Ensuring a Successful Transition for your Child
When Does Transition Begin?
It is natural for families to begin to consider what adulthood will look like for their child as he or she approaches adolescence. When a child is around 12 years old, staff too are seeking to understand the child’s strengths, preferences and interests. The emphasis in the entire transition process is for the child, parents and staff to all work together so that the child is prepared to be as independent as possible in adulthood utilizing services in the least restrictive community setting.
What are the phases leading up to transition to adulthood?

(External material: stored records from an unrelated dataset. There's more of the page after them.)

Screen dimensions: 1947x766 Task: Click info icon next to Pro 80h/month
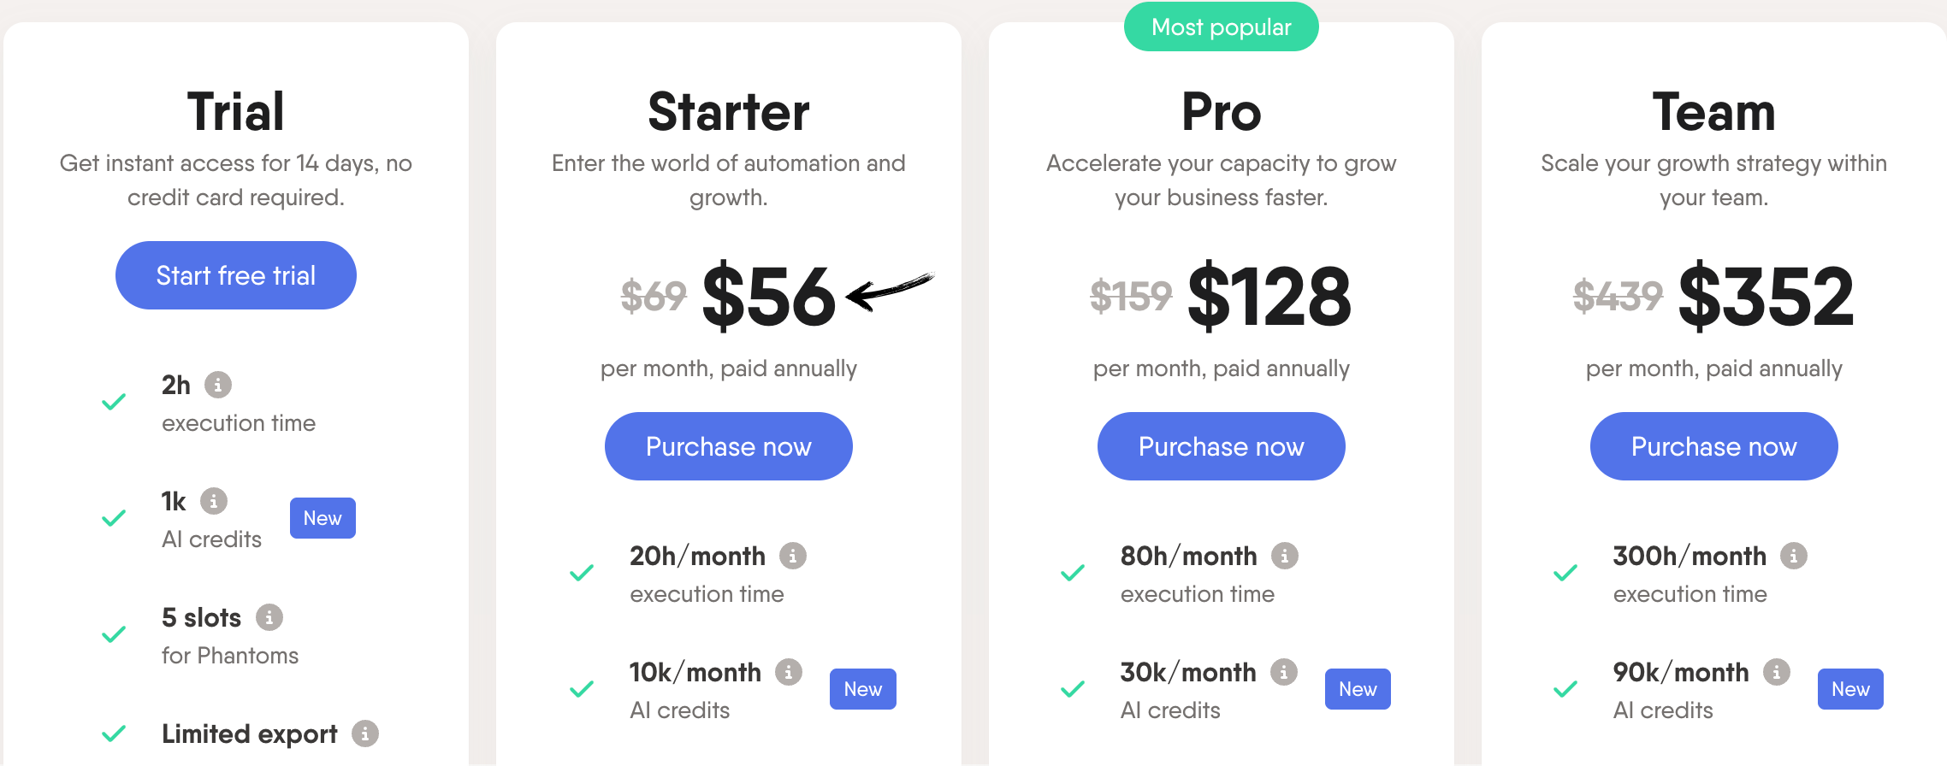coord(1285,556)
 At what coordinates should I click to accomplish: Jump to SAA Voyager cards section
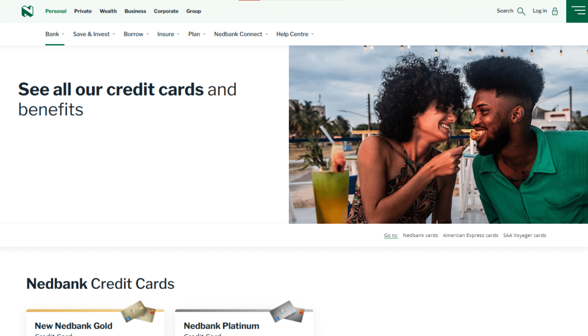(x=524, y=235)
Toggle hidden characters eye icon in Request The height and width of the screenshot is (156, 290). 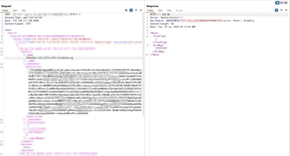[126, 10]
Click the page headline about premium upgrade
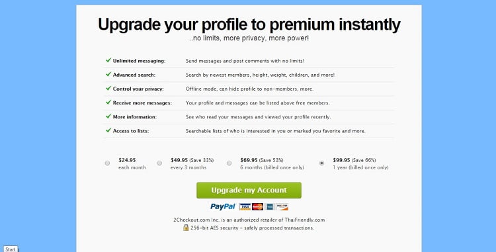 (249, 24)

NY State Education requirements call for all special education students to receive transition services from 15 years until the time of aging out at 21. It is the responsibility of the CSE to ensure transitional goals are included in your child’s IEP as appropriate. An assessment of vocational interests and abilities becomes the basis for transition goals to be written into the Individual’s Education Plan (IEP). In children with complex special needs, there can be a great deal of variability in performance between the ages of 12 to 16 years due to natural maturity and co-occurring medical and behavioral health conditions. These changes are monitored by parents and staff on a regular basis with activities offered to support the student to develop vocational and life skills. From 18-21 years, full focus is placed on vocational preparation and the identification of adult service supports as needed.

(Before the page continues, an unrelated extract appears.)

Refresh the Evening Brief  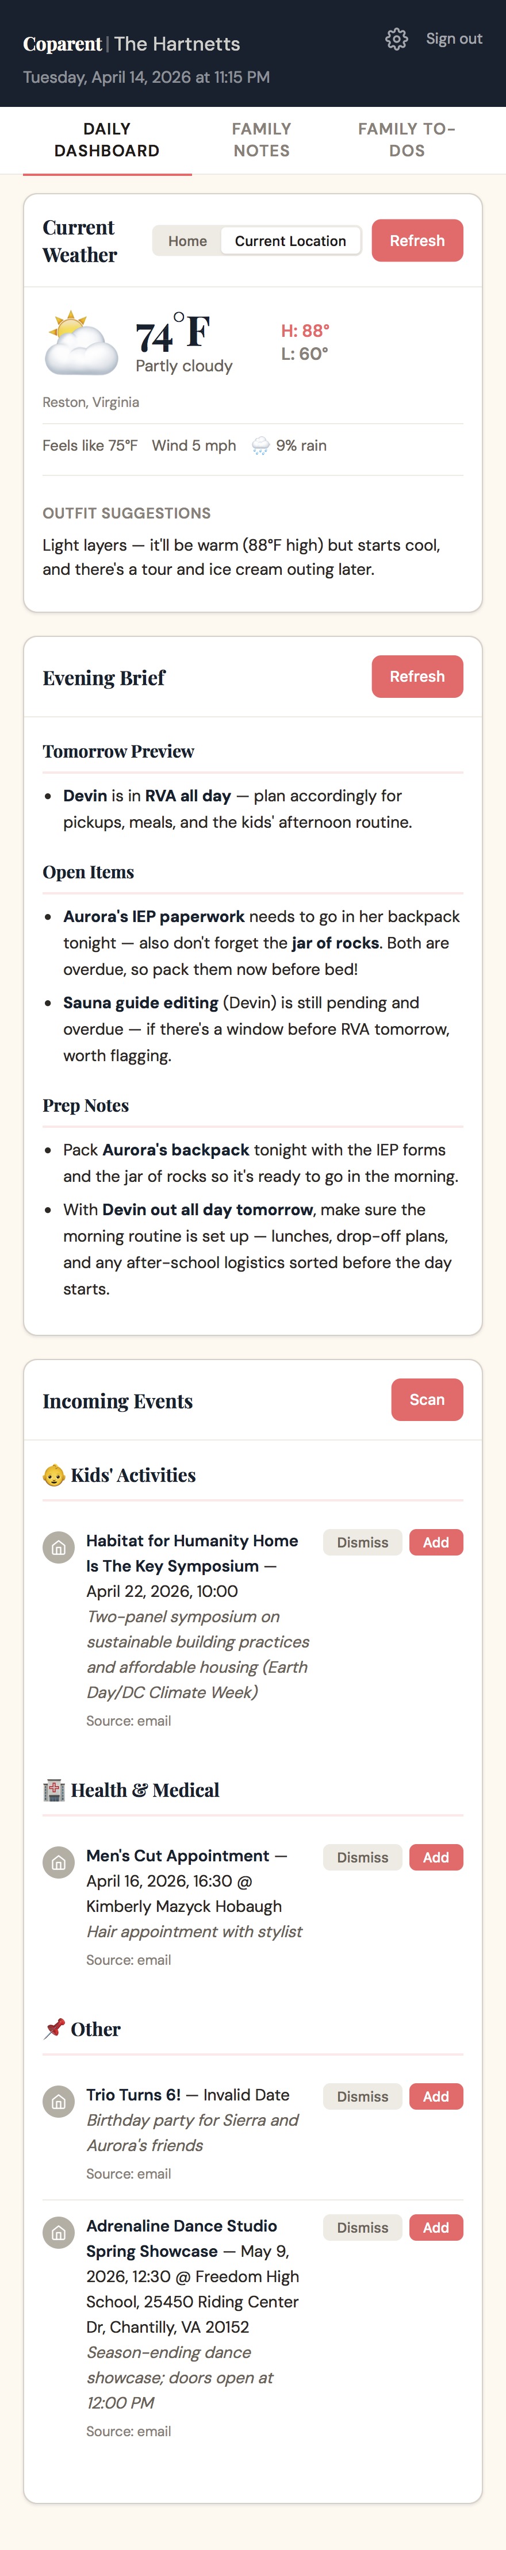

What is the parent’s/legal guardian’s role?
Participation by parents/legal guardians in all phases of the transition process is essential. Parents are encouraged to attend annual CSE and program meetings in person to be part of progress reviews and the revision of plans. For children to receive adult services through the NY Office for People with Developmental Disabilities (OPWDD), eligibility must be determined and can be initiated in the school year that the child turns 18 years old. For children already in the residential program, parents are contacted when required documents will be sent to OPWDD for adult eligibility. After reviewing the child’s information, OPWDD will communicate directly with the parent(s) regarding opportunities for adult services. Parents need to be attentive to respond during this “matching” process if funding for adult services is desired. If a child is neither in the residential program nor involved in OPWDD services and adult services are desired, parents need to contact the OPWDD office in their county of residence to go through the OPWDD “Front Door” eligibility process.
What services are provided by the Transition Program?
Our team of Transition Specialists work to support you the parent, your child and staff beginning when your child turns 15 years old. Transition Specialists are assigned to residential program students joining their teams to support vocational assessments and plans for vocational activities. Transition Specialists can provide education about the transition process and look into parent questions as needed.